(Material provided Opens)

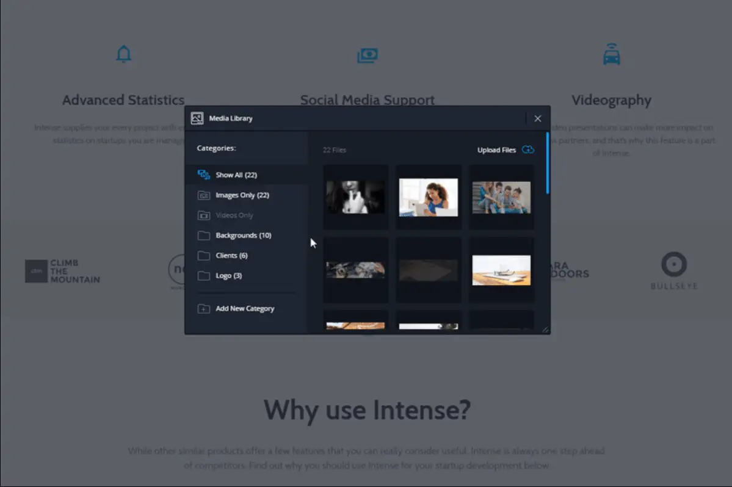732x487 pixels.
Task: Close the Media Library dialog
Action: pyautogui.click(x=538, y=118)
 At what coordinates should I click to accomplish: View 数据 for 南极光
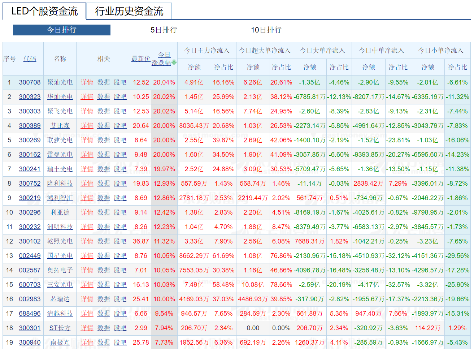tap(104, 342)
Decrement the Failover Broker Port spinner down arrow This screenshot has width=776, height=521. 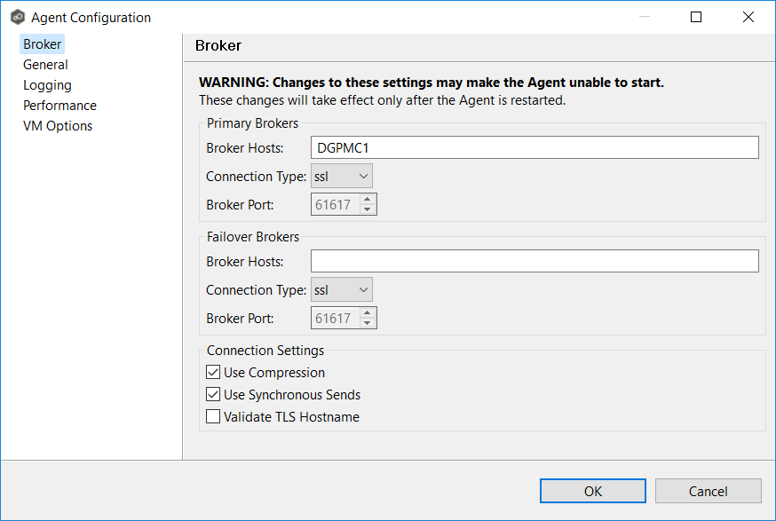tap(368, 324)
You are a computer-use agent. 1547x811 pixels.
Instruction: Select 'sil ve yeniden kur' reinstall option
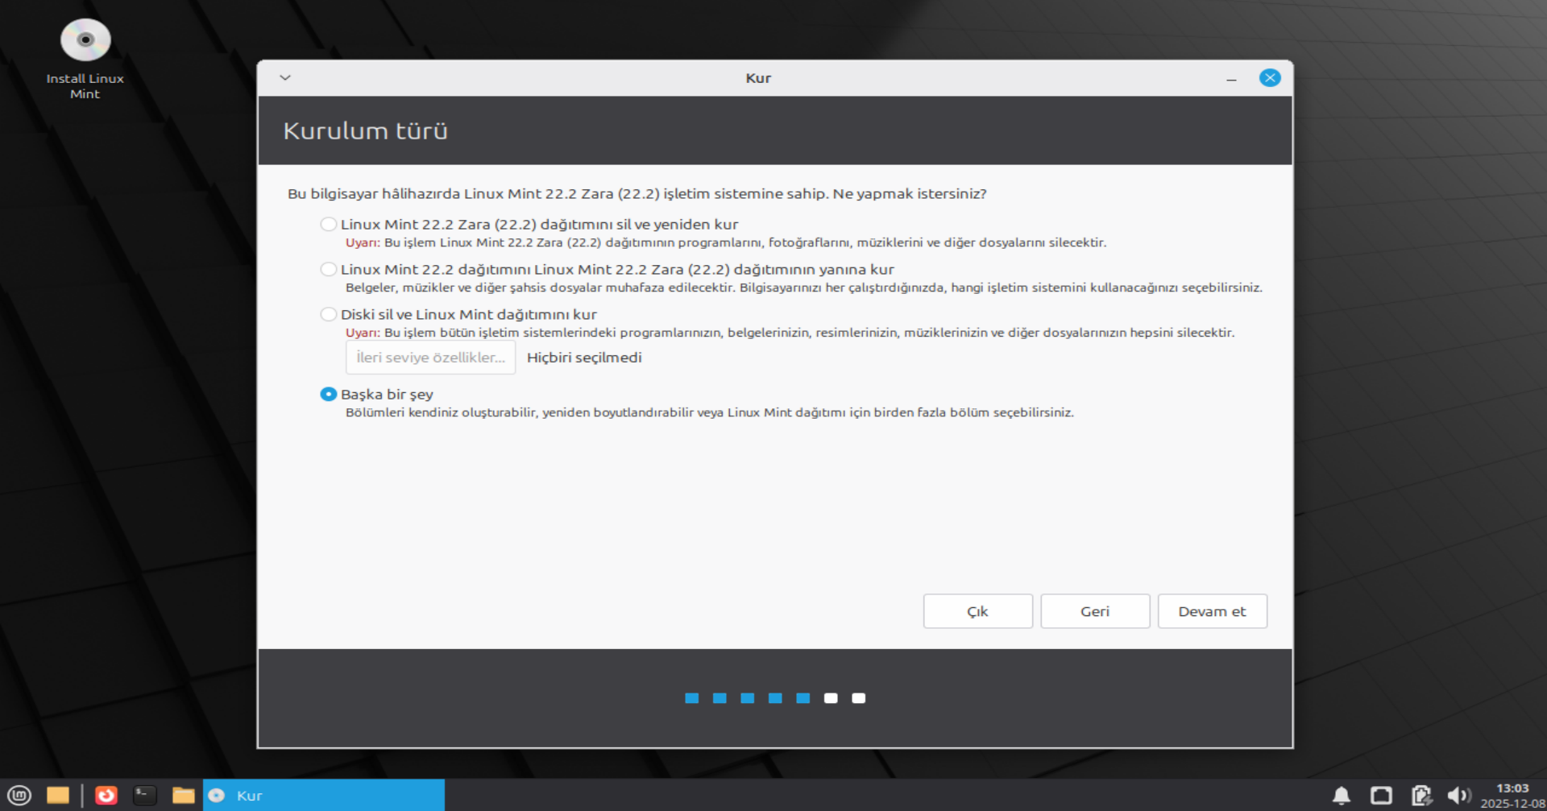[x=329, y=225]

(Material provided Closes)

What to produce: What is needed is an exact restatement of the lines from the line with "You are a computer-use" through the final line of the data, pictures excluded.

Solution to the problem:
You are a computer-use agent. 1547x811 pixels.
Instruction: Select 'sil ve yeniden kur' reinstall option
[x=329, y=225]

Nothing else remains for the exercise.